Positioning relative to concurrent work¶

Five concurrent geometric detection methods are distinguished by level of analysis, access model, and theoretical basis:

Korún (2026): Token-level cluster topology inside transformer encoders/decoders — different level of analysis
Mir et al. (2025, LSD): Hidden-state trajectories across transformer layers — requires white-box access
Phillips et al. (2025): Archetypal analysis on batched responses — sampling-based
Çatak et al. (2024): Convex-hull analysis on response embeddings
Huang (2026): Geodesic training constraints — same geometric primitive but orthogonal purpose (training vs. evaluation)
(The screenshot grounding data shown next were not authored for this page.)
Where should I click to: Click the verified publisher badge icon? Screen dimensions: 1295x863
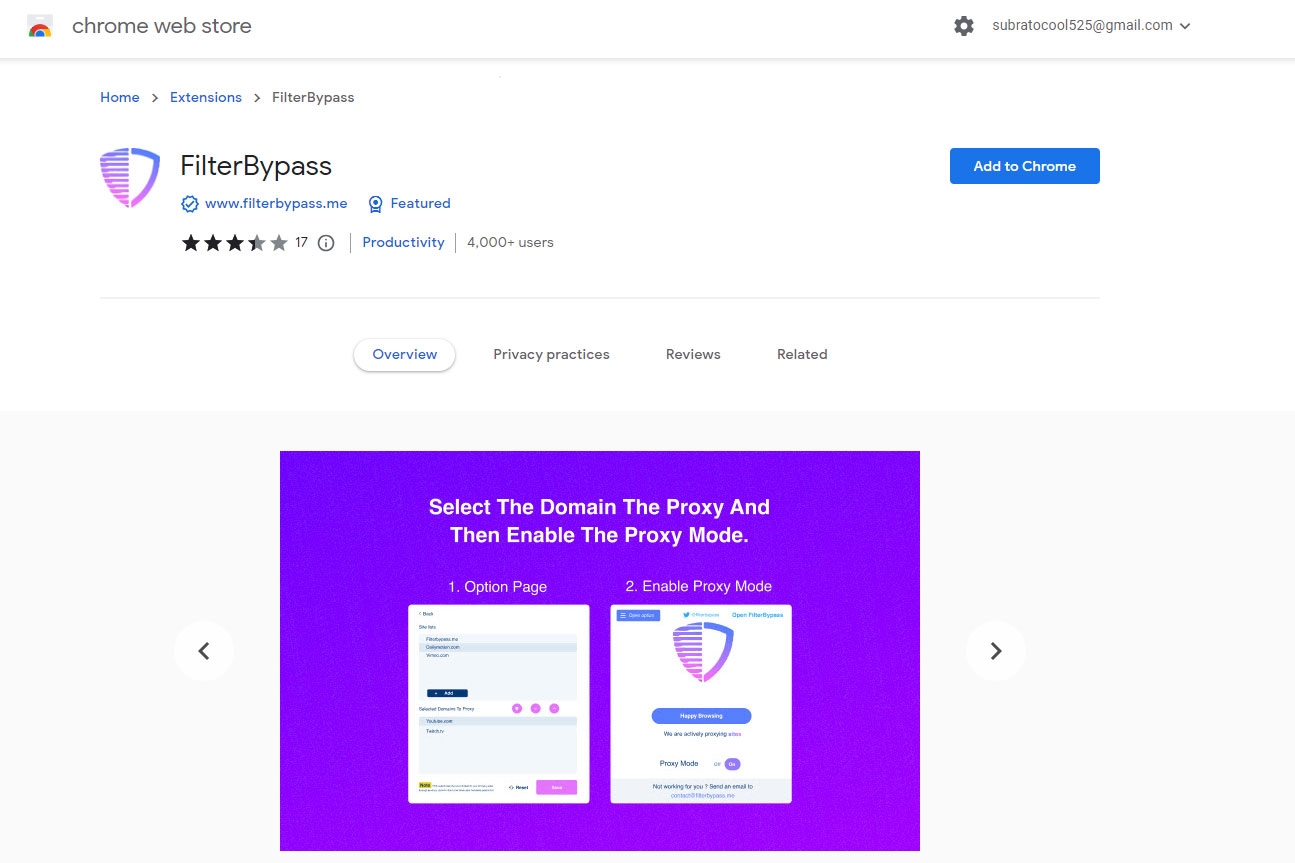[x=190, y=204]
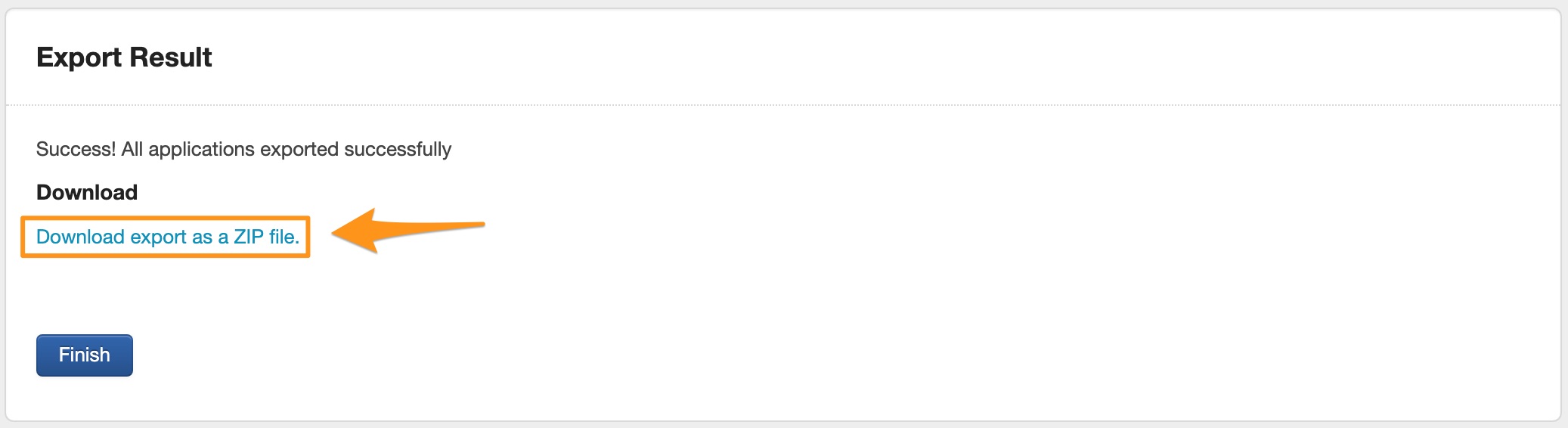Click the word exported in the status text
Image resolution: width=1568 pixels, height=428 pixels.
(299, 149)

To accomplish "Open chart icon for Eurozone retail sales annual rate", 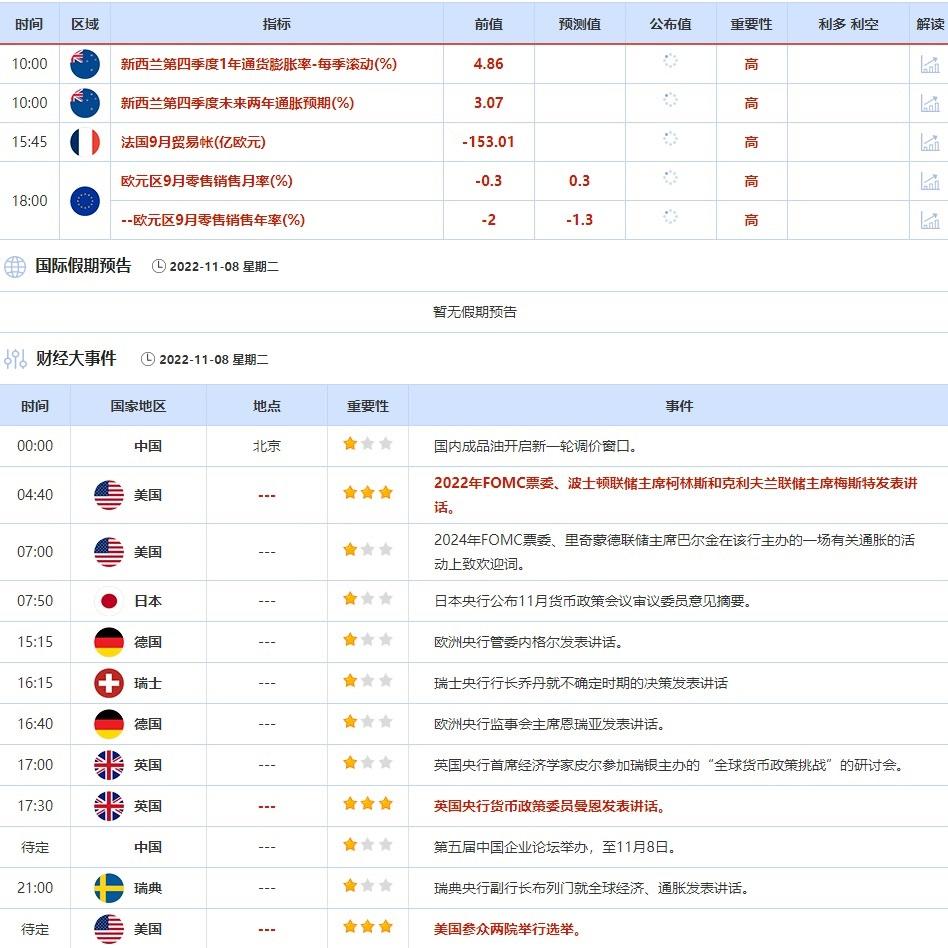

groundlens differs in three ways: (1) sentence-level rather than token-cluster or hidden-state level; (2) black-box, single-pass; (3) predictions grounded in the alignment objective.

Type II/III distinction¶

The distinction is not ontological but operational: it is motivated by what detection methods can and cannot see. The template-versus-declarative split ($p = 1.5 \times 10^{-6}$) provides direct empirical evidence. Formal definitions with explicit mathematical notation replace the informal descriptions of the original.

TruthfulQA methodology¶

Two configurations differentiate genuine signal from leakage: global $\Gamma$ (computes $\hat{\mu}$ over all truthful answers) vs. 5-fold CV $\Gamma$ (computes $\hat{\mu}$ on 80%, evaluates on 20%). The gap (0.579 vs. 0.535) measures how much apparent performance is leakage from the truthful answer set rather than actual factual-error detection.

Dataset methodology¶

The human-confabulated dataset uses provoked confabulation (Berlyne, 1972; Moscovitch, 1995): asking questions to someone who cannot answer from knowledge. The dataset grew from 142 to 212 pairs across nine domains. Length matching (grounded $\mu = 55.6$ words, confabulated $\mu = 57.3$) prevents length from becoming a detection shortcut. The single-confabulator limitation is stated explicitly — scaling to multiple generators across languages is the most important next step.

References¶

Marin, J. (2026). A Geometric Taxonomy of Hallucination in Large Language Models. arXiv:2602.13224
Marin, J. (2025). Semantic Grounding Index for LLM Hallucination Detection. arXiv:2512.13771
Marin, J. (2026). Rotational Dynamics of Factual Constraint Processing in LLMs. arXiv:2603.13259
Wang, T. & Isola, P. (2020). Understanding contrastive representation learning through alignment and uniformity on the hypersphere. ICML.
Dalla Barba, G. (1993). Different patterns of confabulation. Cortex, 29(4), 567–581.
Lin, S. et al. (2022). TruthfulQA: Measuring how models mimic human falsehoods. ACL.
Li, J. et al. (2023). HaluEval: A large-scale hallucination evaluation benchmark. EMNLP.
Malaviya, C. et al. (2024). ExpertQA: Expert-curated questions and attributed answers. NAACL.